Segment Open

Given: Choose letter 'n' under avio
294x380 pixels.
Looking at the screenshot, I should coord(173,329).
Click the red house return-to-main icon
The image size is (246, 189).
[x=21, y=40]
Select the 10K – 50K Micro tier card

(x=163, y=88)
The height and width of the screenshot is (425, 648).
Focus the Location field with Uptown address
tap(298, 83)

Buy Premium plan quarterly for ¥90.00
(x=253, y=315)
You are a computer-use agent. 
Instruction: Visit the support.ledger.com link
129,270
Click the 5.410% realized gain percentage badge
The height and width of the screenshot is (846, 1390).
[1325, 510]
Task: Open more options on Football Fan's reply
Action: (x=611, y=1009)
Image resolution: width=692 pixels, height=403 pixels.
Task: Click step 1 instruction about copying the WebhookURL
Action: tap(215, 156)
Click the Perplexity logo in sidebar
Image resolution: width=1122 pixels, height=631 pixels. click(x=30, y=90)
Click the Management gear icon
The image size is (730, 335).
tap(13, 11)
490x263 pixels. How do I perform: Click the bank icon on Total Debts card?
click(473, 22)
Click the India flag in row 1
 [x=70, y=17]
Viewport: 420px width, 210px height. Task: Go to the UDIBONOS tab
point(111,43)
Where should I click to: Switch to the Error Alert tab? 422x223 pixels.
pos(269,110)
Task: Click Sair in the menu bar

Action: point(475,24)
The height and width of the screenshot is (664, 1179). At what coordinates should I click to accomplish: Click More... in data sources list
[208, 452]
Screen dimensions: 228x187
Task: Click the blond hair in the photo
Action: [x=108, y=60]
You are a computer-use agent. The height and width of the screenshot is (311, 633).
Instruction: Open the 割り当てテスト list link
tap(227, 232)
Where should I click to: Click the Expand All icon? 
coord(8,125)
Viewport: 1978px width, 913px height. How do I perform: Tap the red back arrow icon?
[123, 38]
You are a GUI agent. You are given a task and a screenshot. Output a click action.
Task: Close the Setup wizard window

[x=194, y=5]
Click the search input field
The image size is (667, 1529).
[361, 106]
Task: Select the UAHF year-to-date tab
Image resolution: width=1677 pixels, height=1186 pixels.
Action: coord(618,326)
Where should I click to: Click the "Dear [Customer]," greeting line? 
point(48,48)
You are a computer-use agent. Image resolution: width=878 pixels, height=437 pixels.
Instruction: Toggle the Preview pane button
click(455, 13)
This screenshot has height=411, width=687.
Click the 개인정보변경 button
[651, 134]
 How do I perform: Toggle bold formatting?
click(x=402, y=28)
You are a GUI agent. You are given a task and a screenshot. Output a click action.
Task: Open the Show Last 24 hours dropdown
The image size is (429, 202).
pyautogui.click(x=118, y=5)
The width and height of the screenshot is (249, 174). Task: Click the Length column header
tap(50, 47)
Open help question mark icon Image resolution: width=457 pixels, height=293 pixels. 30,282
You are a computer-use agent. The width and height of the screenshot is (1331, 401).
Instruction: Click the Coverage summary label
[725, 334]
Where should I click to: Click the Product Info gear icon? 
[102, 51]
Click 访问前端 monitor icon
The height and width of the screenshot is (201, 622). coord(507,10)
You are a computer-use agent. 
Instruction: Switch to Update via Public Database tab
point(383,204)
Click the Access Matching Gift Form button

Segment Closed

_Work to complete:_ Each line of the data has to be written out exactly as it appears.

_Response to this exercise:_
Given: Choose letter 'n' under avio
294x380 pixels.
Looking at the screenshot, I should coord(173,329).
Click the red house return-to-main icon
The image size is (246, 189).
[x=21, y=40]
Select the 10K – 50K Micro tier card

(x=163, y=88)
The height and width of the screenshot is (425, 648).
Focus the Location field with Uptown address
tap(298, 83)

Buy Premium plan quarterly for ¥90.00
(x=253, y=315)
You are a computer-use agent. 
Instruction: Visit the support.ledger.com link
129,270
Click the 5.410% realized gain percentage badge
The height and width of the screenshot is (846, 1390).
[1325, 510]
Task: Open more options on Football Fan's reply
Action: (x=611, y=1009)
Image resolution: width=692 pixels, height=403 pixels.
Task: Click step 1 instruction about copying the WebhookURL
Action: tap(215, 156)
Click the Perplexity logo in sidebar
Image resolution: width=1122 pixels, height=631 pixels. click(x=30, y=90)
Click the Management gear icon
The image size is (730, 335).
tap(13, 11)
490x263 pixels. How do I perform: Click the bank icon on Total Debts card?
click(473, 22)
Click the India flag in row 1
 [x=70, y=17]
Viewport: 420px width, 210px height. Task: Go to the UDIBONOS tab
point(111,43)
Where should I click to: Switch to the Error Alert tab? 422x223 pixels.
pos(269,110)
Task: Click Sair in the menu bar

Action: point(475,24)
The height and width of the screenshot is (664, 1179). At what coordinates should I click to accomplish: Click More... in data sources list
[208, 452]
Screen dimensions: 228x187
Task: Click the blond hair in the photo
Action: [x=108, y=60]
You are a computer-use agent. The height and width of the screenshot is (311, 633).
Instruction: Open the 割り当てテスト list link
tap(227, 232)
Where should I click to: Click the Expand All icon? 
coord(8,125)
Viewport: 1978px width, 913px height. How do I perform: Tap the red back arrow icon?
[123, 38]
You are a GUI agent. You are given a task and a screenshot. Output a click action.
Task: Close the Setup wizard window

[x=194, y=5]
Click the search input field
The image size is (667, 1529).
[361, 106]
Task: Select the UAHF year-to-date tab
Image resolution: width=1677 pixels, height=1186 pixels.
Action: coord(618,326)
Where should I click to: Click the "Dear [Customer]," greeting line? 
point(48,48)
You are a computer-use agent. Image resolution: width=878 pixels, height=437 pixels.
Instruction: Toggle the Preview pane button
click(455, 13)
This screenshot has height=411, width=687.
Click the 개인정보변경 button
[651, 134]
 How do I perform: Toggle bold formatting?
click(x=402, y=28)
You are a GUI agent. You are given a task and a screenshot. Output a click action.
Task: Open the Show Last 24 hours dropdown
The image size is (429, 202).
pyautogui.click(x=118, y=5)
The width and height of the screenshot is (249, 174). Task: Click the Length column header
tap(50, 47)
Open help question mark icon Image resolution: width=457 pixels, height=293 pixels. 30,282
You are a computer-use agent. The width and height of the screenshot is (1331, 401).
Instruction: Click the Coverage summary label
[725, 334]
Where should I click to: Click the Product Info gear icon? 
[102, 51]
Click 访问前端 monitor icon
The height and width of the screenshot is (201, 622). coord(507,10)
You are a computer-use agent. 
Instruction: Switch to Update via Public Database tab
point(383,204)
Click the Access Matching Gift Form button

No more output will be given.